WHAT NEEDS TO BE DONE: Gather every line below where "next" appears.
(DATA PROVIDED Opens)
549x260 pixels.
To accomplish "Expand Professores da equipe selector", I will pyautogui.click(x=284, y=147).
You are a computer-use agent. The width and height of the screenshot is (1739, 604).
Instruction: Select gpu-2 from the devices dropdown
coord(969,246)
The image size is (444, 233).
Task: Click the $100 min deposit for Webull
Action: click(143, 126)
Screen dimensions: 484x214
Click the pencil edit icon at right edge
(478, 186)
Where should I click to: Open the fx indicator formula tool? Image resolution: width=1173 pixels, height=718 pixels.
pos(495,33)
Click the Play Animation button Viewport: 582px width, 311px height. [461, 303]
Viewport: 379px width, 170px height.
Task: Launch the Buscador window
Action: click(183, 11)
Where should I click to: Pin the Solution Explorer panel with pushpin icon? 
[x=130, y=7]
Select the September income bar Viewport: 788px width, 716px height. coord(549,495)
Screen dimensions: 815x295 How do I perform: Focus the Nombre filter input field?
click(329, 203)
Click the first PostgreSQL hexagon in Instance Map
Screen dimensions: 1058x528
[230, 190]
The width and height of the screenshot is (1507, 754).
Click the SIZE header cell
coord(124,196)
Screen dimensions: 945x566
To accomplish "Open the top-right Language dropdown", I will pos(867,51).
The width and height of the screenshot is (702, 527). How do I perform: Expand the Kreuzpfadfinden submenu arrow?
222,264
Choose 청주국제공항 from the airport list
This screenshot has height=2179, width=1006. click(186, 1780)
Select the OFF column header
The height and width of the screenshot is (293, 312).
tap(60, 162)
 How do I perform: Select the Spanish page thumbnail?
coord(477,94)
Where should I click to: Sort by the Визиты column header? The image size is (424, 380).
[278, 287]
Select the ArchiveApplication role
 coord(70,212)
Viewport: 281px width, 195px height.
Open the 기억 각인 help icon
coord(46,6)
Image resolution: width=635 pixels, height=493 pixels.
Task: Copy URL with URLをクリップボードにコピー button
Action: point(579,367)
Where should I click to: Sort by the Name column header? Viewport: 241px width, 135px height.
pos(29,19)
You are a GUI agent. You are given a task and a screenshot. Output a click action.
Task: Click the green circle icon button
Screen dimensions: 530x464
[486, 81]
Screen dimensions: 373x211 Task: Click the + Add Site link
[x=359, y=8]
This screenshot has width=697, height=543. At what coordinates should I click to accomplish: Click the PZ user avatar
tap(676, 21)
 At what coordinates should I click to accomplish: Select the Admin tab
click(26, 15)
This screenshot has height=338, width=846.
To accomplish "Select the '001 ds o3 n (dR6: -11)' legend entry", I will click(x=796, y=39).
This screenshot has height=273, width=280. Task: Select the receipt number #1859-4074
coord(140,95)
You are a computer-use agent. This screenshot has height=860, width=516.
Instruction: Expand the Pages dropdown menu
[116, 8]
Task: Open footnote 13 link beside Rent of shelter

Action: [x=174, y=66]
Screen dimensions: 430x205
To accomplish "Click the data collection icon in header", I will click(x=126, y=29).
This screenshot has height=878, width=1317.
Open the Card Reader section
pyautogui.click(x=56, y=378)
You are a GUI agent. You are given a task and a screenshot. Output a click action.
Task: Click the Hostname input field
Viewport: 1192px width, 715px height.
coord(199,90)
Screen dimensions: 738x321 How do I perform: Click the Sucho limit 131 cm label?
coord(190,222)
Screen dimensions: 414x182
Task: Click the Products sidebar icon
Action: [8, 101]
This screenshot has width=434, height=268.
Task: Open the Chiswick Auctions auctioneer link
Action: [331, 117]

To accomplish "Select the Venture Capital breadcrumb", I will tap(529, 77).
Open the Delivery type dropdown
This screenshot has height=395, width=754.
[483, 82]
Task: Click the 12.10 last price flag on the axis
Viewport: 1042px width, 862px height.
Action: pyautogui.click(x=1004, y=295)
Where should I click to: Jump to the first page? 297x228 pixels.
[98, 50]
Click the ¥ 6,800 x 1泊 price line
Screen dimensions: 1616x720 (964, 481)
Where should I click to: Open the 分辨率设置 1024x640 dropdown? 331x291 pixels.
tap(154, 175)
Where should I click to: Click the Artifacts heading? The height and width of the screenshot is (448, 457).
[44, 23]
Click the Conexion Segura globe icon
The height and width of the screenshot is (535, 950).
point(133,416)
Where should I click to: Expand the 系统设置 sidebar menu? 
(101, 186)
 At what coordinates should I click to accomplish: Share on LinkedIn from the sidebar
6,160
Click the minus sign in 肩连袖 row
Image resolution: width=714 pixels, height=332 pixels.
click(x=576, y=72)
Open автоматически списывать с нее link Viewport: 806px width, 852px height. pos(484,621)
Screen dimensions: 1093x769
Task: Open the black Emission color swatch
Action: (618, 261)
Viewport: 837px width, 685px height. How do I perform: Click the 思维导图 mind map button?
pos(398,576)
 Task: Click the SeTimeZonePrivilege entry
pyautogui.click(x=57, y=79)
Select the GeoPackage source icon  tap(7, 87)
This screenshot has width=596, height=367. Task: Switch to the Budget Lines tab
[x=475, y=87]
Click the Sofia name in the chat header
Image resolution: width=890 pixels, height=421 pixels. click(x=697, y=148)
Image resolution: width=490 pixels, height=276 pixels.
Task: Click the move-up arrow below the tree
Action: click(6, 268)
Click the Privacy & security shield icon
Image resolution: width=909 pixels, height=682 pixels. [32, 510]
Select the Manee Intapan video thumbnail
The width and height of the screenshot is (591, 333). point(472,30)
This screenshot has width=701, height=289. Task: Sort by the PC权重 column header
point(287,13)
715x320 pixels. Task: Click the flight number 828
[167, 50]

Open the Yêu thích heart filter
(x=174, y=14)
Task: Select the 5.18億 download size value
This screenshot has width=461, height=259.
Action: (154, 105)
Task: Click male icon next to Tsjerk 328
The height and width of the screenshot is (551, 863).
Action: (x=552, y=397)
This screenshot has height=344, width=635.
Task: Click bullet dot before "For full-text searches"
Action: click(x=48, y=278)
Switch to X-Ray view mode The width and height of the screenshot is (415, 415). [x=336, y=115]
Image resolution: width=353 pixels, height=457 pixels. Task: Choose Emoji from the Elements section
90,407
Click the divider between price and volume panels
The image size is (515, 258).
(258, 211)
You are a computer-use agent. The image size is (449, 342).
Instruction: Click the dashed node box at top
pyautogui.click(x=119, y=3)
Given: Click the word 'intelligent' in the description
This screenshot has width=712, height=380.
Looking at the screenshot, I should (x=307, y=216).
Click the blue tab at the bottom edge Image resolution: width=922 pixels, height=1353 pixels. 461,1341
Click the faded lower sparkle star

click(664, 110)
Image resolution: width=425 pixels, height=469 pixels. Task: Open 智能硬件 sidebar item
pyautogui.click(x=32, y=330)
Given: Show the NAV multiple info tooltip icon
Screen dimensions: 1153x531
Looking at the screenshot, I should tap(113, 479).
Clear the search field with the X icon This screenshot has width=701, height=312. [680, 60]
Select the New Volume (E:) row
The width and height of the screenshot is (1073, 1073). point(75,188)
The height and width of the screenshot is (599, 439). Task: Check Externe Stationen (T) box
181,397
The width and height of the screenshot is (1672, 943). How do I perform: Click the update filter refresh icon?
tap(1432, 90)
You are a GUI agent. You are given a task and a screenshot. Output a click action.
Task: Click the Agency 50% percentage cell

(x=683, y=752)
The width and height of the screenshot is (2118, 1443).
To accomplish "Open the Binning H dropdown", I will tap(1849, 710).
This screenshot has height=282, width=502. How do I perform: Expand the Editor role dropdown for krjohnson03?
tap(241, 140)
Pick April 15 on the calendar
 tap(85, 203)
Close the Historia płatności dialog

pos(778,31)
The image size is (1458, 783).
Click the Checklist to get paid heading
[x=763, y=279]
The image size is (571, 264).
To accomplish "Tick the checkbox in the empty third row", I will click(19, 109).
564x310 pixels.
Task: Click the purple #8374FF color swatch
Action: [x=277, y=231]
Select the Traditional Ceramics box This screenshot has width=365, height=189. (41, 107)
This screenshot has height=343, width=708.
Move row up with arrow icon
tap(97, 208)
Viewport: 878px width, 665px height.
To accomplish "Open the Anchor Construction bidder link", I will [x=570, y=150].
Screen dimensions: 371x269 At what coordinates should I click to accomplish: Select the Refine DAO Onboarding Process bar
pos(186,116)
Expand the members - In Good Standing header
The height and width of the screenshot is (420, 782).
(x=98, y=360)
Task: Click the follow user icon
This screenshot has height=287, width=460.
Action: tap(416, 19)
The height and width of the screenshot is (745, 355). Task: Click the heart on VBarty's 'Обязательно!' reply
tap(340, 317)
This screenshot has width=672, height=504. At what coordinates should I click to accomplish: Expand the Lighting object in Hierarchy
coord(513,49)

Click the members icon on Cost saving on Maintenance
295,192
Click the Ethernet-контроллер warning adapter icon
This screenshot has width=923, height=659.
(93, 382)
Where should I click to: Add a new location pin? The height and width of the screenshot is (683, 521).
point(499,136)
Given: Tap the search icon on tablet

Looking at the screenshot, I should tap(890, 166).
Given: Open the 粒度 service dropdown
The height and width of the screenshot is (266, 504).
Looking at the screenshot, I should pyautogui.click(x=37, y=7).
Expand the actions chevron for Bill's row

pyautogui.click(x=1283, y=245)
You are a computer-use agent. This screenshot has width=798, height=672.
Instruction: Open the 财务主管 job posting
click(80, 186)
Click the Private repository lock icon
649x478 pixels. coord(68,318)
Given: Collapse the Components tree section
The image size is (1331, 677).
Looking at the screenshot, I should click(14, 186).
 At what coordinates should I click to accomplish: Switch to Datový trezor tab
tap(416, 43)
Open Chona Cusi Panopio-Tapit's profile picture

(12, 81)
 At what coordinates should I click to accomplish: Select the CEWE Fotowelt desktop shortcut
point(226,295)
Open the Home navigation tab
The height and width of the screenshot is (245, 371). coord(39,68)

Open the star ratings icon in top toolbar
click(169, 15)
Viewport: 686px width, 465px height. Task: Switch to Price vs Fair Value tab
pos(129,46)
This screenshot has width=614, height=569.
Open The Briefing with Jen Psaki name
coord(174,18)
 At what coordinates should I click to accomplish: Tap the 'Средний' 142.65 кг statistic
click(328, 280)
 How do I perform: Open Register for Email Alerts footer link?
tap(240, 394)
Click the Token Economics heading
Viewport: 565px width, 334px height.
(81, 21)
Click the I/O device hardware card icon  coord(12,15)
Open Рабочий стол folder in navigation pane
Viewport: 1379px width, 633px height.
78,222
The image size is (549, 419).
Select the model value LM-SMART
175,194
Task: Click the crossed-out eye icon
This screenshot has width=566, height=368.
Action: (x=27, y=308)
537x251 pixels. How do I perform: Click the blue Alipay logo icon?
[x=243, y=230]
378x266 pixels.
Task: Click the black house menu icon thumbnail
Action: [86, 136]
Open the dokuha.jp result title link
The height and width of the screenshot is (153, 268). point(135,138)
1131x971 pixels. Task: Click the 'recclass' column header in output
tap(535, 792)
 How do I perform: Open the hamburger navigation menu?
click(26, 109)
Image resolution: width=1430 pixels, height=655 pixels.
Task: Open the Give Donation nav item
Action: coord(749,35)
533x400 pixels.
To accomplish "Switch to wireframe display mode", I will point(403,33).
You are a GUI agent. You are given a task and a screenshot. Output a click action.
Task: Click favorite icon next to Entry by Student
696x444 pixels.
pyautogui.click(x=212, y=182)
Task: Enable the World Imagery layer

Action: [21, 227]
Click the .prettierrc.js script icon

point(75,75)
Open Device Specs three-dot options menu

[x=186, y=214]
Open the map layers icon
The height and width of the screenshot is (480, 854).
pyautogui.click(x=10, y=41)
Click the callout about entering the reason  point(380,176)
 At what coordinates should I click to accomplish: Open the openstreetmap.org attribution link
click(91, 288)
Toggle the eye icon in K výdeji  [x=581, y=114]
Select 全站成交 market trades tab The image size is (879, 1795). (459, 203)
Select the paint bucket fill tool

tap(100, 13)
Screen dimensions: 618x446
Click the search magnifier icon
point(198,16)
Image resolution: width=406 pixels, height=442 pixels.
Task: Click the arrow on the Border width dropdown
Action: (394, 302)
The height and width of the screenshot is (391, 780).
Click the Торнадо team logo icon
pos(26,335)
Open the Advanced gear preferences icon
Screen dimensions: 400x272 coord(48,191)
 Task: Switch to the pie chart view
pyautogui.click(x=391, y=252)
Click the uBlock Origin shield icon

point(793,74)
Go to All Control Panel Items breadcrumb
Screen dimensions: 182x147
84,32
(DATA PROVIDED Closes)
EXERCISE RESULT:
Task: Click male icon next to Tsjerk 328
Task: Click favorite icon next to Entry by Student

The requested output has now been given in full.